Darauf angesprochen, antwortete der 30-Jährige dem Schwurgericht (Vorsitz: Martina Krainz), er habe das Land verlassen, weil er "weg von Kristijan wollte. Ich hab' mir gedacht, vielleicht bringt er mich auch noch um". Er habe aufgrund des Doppelmordes, den er mitansehen musste, "ein Trauma bis heute noch. Ich weiß nicht, wie ich damit leben kann, was der Kristijan da aufgeführt hat". Nachdem Dejan V. Anfang April nach Österreich zurückgekehrt war, klickten für ihn, Kristijan H. und Renata H. - die mitangeklagte Schwester des Hauptangeklagten - die Handschellen.

Renata H. geriet in Erklärungsnotstand

In ihrer detaillierten Befragung schilderte Renata H. die Stunden vor dem inkriminierten Doppelmord als - wie sie sich ausdrückte - "einen Abend wie tausend andere auch". Nach ihrer Einvernahme wurde die Verhandlung auf den 1. Dezember vertagt.

Die 43-Jährige war am 10. Jänner 2014 mit ihrem Lebensgefährten und ihrem dreijährigen Kind aus einem zweiwöchigen Urlaub aus der Dominikanischen Republik zurückgekehrt. Nach dem anstrengenden Langstreckenflug besuchte sie am Abend ihren Bruder im Hotel "Kempinski", wo dieser sich mit seiner Partnerin und dem gemeinsamen wenige Monate alten Kind eingemietet hatte, statt sich schlafen zu legen. Sie habe Kristijan H. Urlaubsfotos zeigen und über ein Geschäft mit Palmöl sprechen wollen, behauptete die Drittangeklagte.

"Habe meinen Bruder vertraut"

Im Hotelzimmer habe sie gesehen, wie ihr Bruder Patronen mit einem Messer bearbeitete, und von einem unmittelbar bevorstehenden Termin mit zwei Männern sprach, mit denen er jetzt "zwielichtige" Geschäfte machen werde, räumte die Frau ein. Er habe sich beinahe ausschließlich mit dem ebenfalls anwesenden Dejan V. unterhalten. Obwohl von einem "Anschlag" die Rede war und dass es "gefährlich" werden könnte, habe sie ihren Bruder mit ihrem Auto zu seinem Termin in die Odoakergasse chauffiert. "Ich habe meinem Bruder blind und blöd vertraut. Ich hätte ihm nie zugetraut, dass er mich in so etwas reinzieht", gab die 43-Jährige zu Protokoll.

Dass eine Granate explodierte, nachdem Kristijan H. ihren Wagen verlassen hatte, habe sie nicht mitbekommen.

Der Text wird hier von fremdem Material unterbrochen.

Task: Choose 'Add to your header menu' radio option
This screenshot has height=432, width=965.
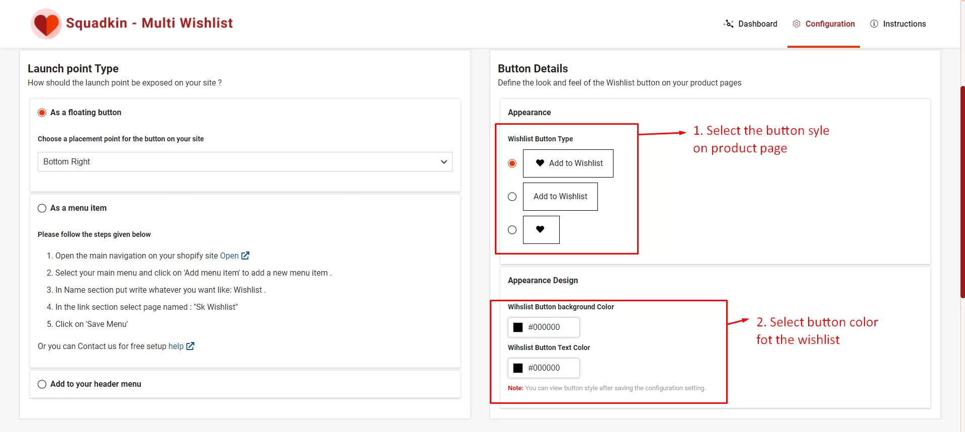Action: coord(42,384)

Sie habe zwar "einen Knall gehört", habe den aber "niemals zuordnen können". Sie sei in Gedanken versunken in ihrem Auto gesessen und habe an den Karibik-Urlaub gedacht, während sie - seinem Wunsch entsprechend - auf ihren Bruder wartete. Dem Gericht erschien ein derartiges Verhalten nicht nachvollziehbar. "Dass Sie da weiter im Finsteren (es war zu diesem Zeitpunkt bereits weit nach Mitternacht, Anm.) sitzen bleiben, entspricht nicht meiner Lebenserfahrung", meinte eine Beisitzerin. "Ich hab' keine andere", erwiderte die Angeklagte. Sie habe "das alles nicht wissen wollen", betonte sie: "Ich habe meinen Bruder vollkommen unwissend von A nach B geführt."

"Nicht nachgefragt"

Nach der Explosion habe sie ihren Bruder und Dejan V. weggebracht. Letzterer habe "ein schwarzes Loch" am Bein gehabt - der 30-Jährige wurde bei der Detonation erheblich verletzt. Sie habe "nicht nachgefragt", es sei "nichts Spezielles geredet worden". Als ein Geschworener darauf - eher ungläubig als amüsiert - auflachte, während andere Laienrichter nur den Kopf schüttelten, fuhr ihn die Angeklagte mit "Das ist nicht lustig!" an.

Sie sei mit der ganzen Situation überfordert gewesen. Daher habe sie auch noch ihrem Bruder beim Entsorgen der Waffe geholfen, mit der dieser Zlatko N. erschossen hatte, sagte Renata H. Der Revolver wurde in einem Sackerl in der Donau versenkt. Sie habe "wie in Trance" und "im Zustand vollkommener Angst und Panik" gehandelt, so die 43-Jährige: "Am liebsten hätte ich den Kopf in den Sand gesteckt und mich vergraben."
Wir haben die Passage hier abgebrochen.